Thread: [PATCH] Partial indicies again

[PATCH] Partial indicies again

From
Martijn van Oosterhout
Date:
Well, getting closer. Maybe I should start version numbering the patches?

Things changed in this version:

* As Tom Lane pointed out, what to do with EXTEND INDEX. I've decided to
  remove it since there is no defined syntax for it and you cannot make an
  index more restrictive with it. Since the names of indicies don't matter,
  you may as well drop the index and make a new one if you want to change
  the predicate.

  At this stage I have only removed it from the grammer because complete
  removal would require many line-by-line changes and would end up with a
  patch much larger than this one. I'd prefer to submit that as a separate
  patch after this one is completed.

* Updates to the documentation as well as comments within the code. If you
  see a spot I missed, let me know.

* Changes to the cost estimation. This is much better than before but still
  needs some refining since index_selectivity != rel_selectivity. Feedback
  welcomed.

Issues still needing to be fixed:

* Make it pg_dump-able. I've tried to extract the expression out the of
  system tables by using stringToNode and deparse_expression but it doesn't
  seem to work. I keep getting the error: "get_names_for_var: bogus
  varlevelsup 0". Anyone know what's going on? See attachment <<expr.c>>.

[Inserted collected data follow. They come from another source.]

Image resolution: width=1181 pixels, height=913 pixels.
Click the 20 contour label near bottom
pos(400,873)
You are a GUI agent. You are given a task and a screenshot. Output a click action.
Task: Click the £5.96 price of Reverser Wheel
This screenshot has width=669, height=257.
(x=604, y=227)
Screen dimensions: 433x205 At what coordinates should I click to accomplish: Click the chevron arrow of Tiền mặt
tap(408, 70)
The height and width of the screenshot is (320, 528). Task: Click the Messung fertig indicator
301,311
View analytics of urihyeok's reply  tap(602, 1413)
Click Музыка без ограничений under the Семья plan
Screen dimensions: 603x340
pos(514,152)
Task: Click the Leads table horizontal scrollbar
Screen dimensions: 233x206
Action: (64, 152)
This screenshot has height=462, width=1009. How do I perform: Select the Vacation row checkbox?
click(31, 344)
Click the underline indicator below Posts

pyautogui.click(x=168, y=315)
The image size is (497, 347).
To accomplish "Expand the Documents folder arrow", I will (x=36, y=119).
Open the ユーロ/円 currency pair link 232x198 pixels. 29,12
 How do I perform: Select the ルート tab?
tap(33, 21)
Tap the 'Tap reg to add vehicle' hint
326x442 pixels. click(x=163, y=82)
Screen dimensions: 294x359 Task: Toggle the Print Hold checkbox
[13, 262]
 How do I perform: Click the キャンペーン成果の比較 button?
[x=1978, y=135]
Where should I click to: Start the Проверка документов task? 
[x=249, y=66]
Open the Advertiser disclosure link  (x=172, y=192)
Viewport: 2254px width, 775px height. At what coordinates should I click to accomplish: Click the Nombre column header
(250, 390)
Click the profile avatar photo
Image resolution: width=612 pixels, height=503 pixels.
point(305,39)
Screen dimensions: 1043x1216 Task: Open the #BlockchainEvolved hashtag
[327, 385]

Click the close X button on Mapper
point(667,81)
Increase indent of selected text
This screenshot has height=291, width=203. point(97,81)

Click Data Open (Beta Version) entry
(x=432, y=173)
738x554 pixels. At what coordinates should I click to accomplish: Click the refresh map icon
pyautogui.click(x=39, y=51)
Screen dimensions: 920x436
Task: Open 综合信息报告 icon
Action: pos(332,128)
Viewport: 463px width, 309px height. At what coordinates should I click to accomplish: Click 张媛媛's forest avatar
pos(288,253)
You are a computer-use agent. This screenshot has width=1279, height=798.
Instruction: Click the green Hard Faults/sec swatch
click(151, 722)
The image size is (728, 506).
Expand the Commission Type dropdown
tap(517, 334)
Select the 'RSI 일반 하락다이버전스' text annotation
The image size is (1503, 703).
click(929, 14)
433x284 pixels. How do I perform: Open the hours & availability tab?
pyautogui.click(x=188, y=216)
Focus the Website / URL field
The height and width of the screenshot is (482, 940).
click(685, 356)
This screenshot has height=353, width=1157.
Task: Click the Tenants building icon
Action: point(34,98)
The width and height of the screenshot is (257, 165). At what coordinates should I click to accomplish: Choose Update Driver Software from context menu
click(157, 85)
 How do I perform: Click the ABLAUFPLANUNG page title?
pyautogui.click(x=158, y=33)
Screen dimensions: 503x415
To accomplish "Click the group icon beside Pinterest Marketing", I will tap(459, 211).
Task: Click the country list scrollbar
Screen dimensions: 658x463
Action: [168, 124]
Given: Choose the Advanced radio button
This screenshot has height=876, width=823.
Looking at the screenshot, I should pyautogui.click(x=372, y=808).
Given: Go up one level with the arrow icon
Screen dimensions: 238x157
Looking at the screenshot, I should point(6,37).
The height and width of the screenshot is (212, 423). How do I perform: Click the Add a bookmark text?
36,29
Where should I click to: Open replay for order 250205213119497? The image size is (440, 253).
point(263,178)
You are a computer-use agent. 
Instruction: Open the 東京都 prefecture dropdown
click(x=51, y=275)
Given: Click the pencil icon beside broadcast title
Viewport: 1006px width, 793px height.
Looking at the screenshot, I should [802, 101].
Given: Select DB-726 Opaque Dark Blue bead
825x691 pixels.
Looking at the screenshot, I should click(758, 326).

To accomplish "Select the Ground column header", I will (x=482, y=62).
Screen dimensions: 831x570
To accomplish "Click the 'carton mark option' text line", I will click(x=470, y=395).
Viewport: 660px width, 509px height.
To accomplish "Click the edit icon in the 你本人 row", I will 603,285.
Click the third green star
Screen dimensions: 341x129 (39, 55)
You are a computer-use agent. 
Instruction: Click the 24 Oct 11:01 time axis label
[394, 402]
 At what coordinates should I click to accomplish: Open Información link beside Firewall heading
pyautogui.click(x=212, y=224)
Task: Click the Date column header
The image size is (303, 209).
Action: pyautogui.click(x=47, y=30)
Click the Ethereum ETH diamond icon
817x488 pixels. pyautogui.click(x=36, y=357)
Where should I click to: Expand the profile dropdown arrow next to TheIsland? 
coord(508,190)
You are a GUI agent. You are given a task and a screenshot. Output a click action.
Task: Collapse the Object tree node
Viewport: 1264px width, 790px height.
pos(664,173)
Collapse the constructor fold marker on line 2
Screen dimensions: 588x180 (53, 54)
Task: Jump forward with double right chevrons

* VACUUM still complains about tuple count mismatch. Anyone have a good idea
  on how to deal with this?

* The regression tests need to be changed to deal with the newly added
  regression tests for these indicies.

Oh, and it appears I accidently changed the allowed syntax a bit. You used
to have to qualify each field in the partial index predicate with the name
of the relation. That's no longer required.

Everyone still alive out there?
--
Martijn van Oosterhout <kleptog@svana.org>
http://svana.org/kleptog/
> It would be nice if someone came up with a certification system that
> actually separated those who can barely regurgitate what they crammed over
> the last few weeks from those who command secret ninja networking powers.

Attachment

Re: [PATCH] Partial indicies again

From
Tom Lane
Date:
Martijn van Oosterhout <kleptog@svana.org> writes:
> * As Tom Lane pointed out, what to do with EXTEND INDEX. I've decided to
>   remove it since there is no defined syntax for it and you cannot make an
>   index more restrictive with it. Since the names of indicies don't matter,
>   you may as well drop the index and make a new one if you want to change
>   the predicate.

I can imagine ways to deal with the make-it-more-restrictive problem
(one creative way is to mark the index lossy if we can't prove that the
old predicate implies the new one).  But I'd favor just removing the
statement, instead.  It doesn't seem useful enough to be worth the
substantial baggage.  (In addition to the statement itself, there's
cruft in each instance of index build to deal with EXTEND.  All that
stuff should come out IMHO.)

> * Changes to the cost estimation. This is much better than before but still
>   needs some refining since index_selectivity != rel_selectivity. Feedback
>   welcomed.

I suspect you need to run cnfify after and-ing together the predicate
and index quals.  clauselist_selectivity assumes it's working on
cnf'ified expressions.

> * Make it pg_dump-able. I've tried to extract the expression out the of
>   system tables by using stringToNode and deparse_expression but it doesn't
>   seem to work. I keep getting the error: "get_names_for_var: bogus
>   varlevelsup 0". Anyone know what's going on? See attachment <<expr.c>>.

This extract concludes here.